• [What to work on]: The material below has pictures in it. Set down only the lines from the line containing "Click Registration card green check badge" through the line containing "Image resolution: width=1205", word for word, and leave the pictures behind.

• [Provided entries]:
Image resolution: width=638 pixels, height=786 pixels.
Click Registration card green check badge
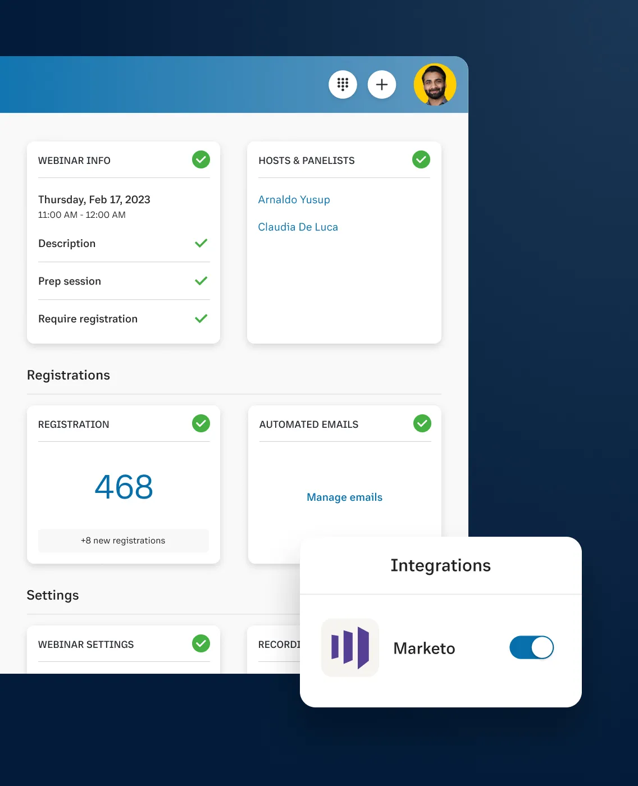(x=201, y=424)
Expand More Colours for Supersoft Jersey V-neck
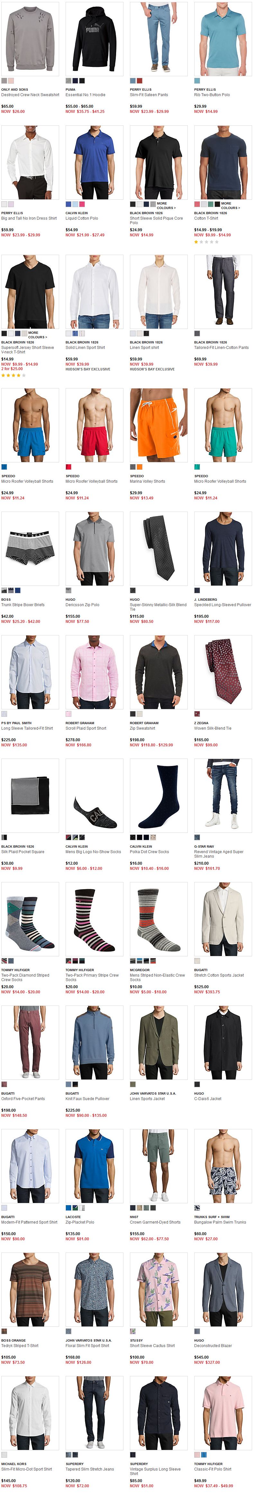This screenshot has height=1494, width=255. coord(38,335)
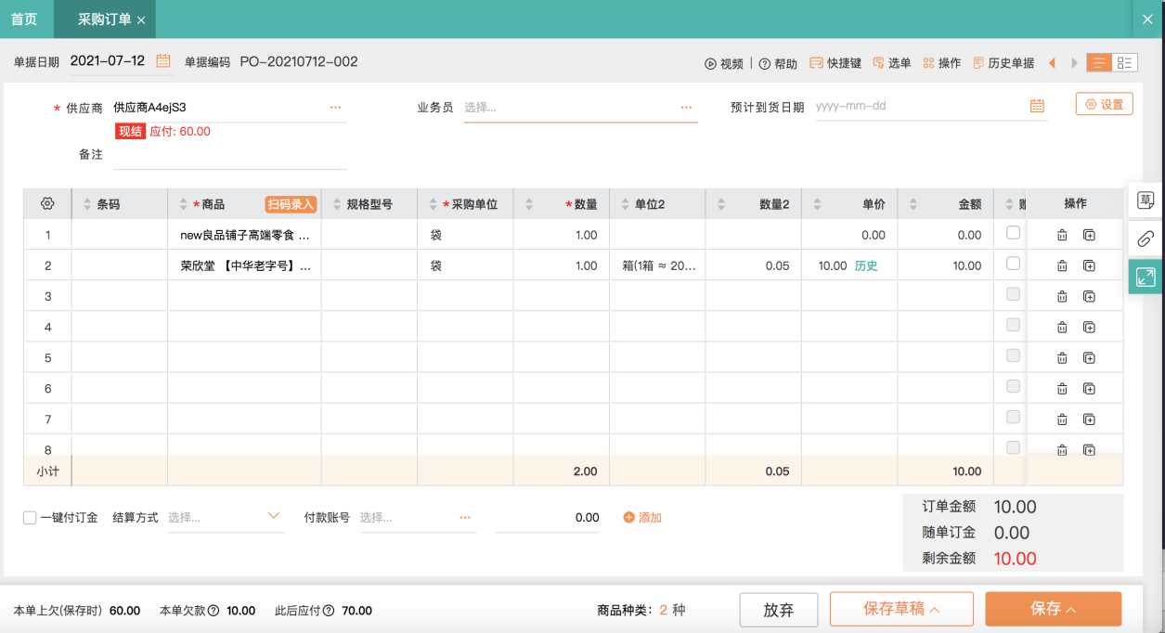1165x633 pixels.
Task: Click the 预计到货日期 calendar icon
Action: [x=1037, y=107]
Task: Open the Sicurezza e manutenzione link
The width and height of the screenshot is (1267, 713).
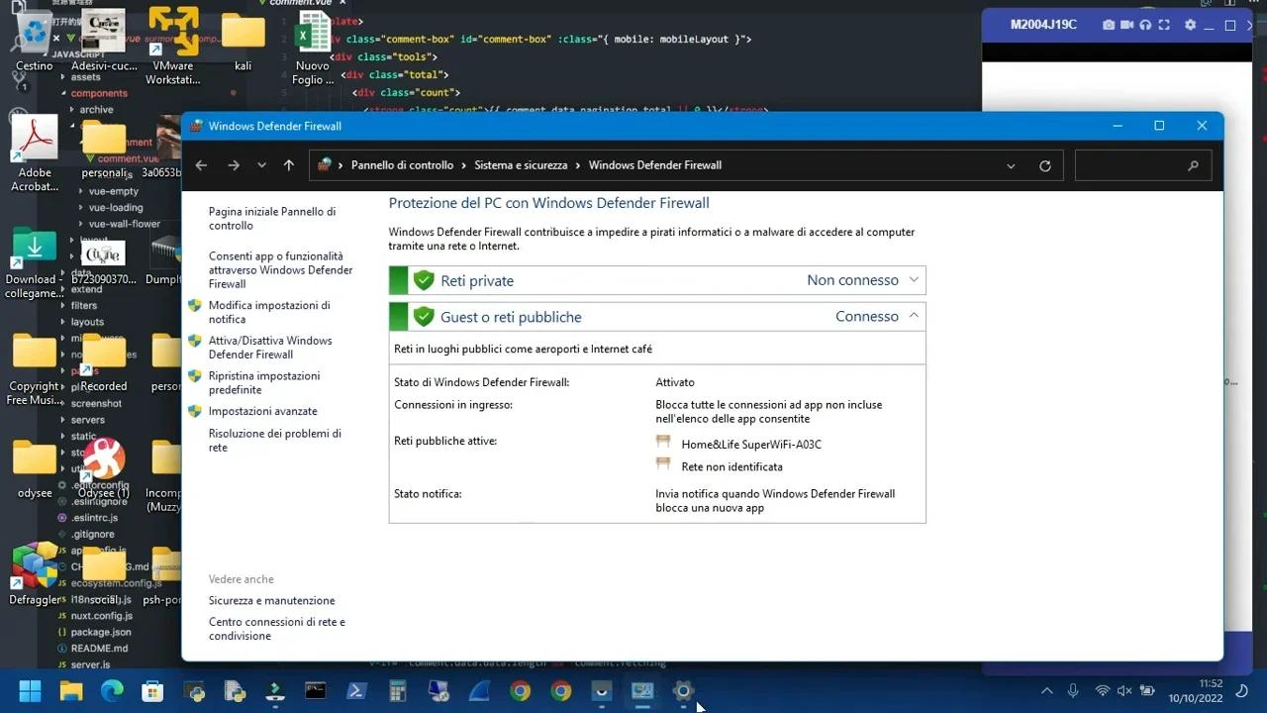Action: [271, 600]
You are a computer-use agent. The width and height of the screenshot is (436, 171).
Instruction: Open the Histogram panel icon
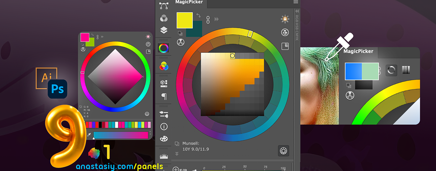click(164, 156)
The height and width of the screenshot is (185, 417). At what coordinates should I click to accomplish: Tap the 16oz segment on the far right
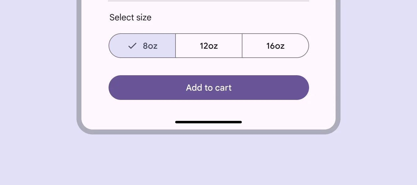tap(275, 46)
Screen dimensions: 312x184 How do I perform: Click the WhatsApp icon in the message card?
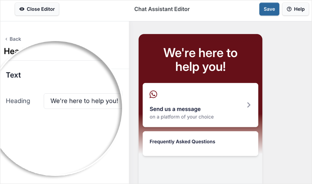point(153,94)
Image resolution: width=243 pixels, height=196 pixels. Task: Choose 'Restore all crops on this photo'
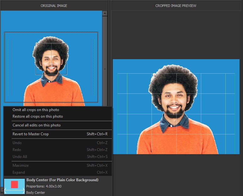tap(38, 116)
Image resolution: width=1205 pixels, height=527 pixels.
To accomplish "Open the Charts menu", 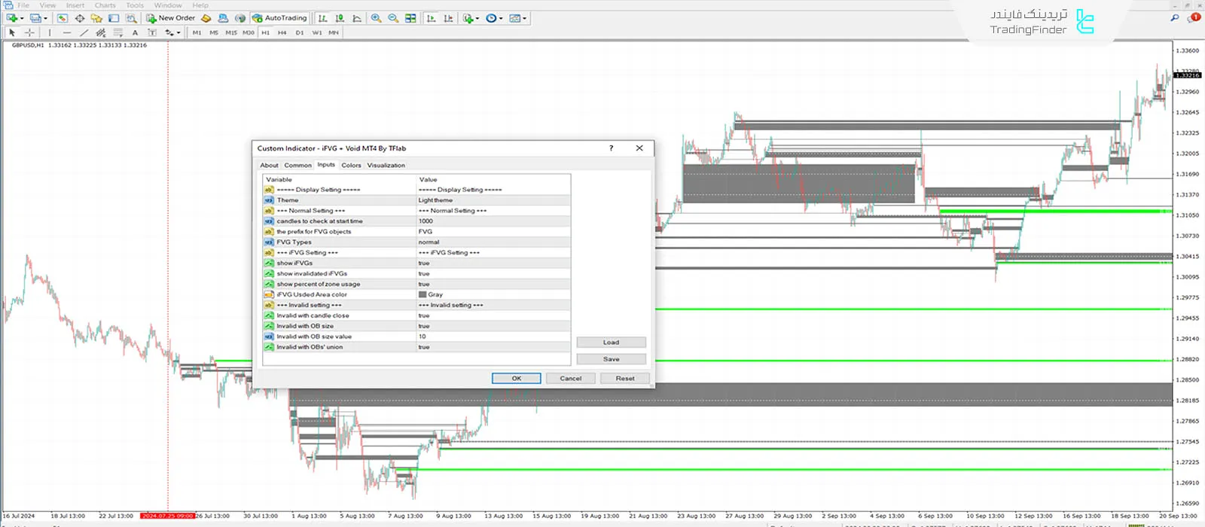I will click(x=105, y=5).
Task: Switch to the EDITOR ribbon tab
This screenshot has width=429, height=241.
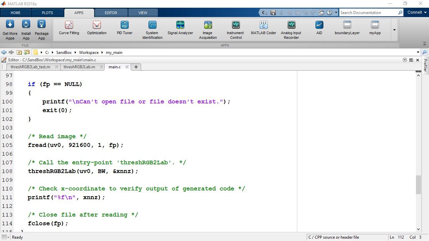Action: tap(111, 13)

• [Output of the task]:
Click Registration card green check badge
(x=201, y=424)
Expand More Colours for Supersoft Jersey V-neck
This screenshot has height=1494, width=255. coord(38,335)
1165x633 pixels.
Task: Click the 预计到货日期 calendar icon
Action: [x=1037, y=107]
Task: Open the Sicurezza e manutenzione link
The width and height of the screenshot is (1267, 713).
Action: [271, 600]
You are a computer-use agent. The width and height of the screenshot is (436, 171).
Instruction: Open the Histogram panel icon
click(164, 156)
The height and width of the screenshot is (185, 417). At what coordinates should I click to accomplish: Tap the 16oz segment on the far right
tap(275, 46)
Screen dimensions: 312x184 How do I perform: Click the WhatsApp icon in the message card?
point(153,94)
Image resolution: width=243 pixels, height=196 pixels. Task: Choose 'Restore all crops on this photo'
tap(38, 116)
Image resolution: width=1205 pixels, height=527 pixels.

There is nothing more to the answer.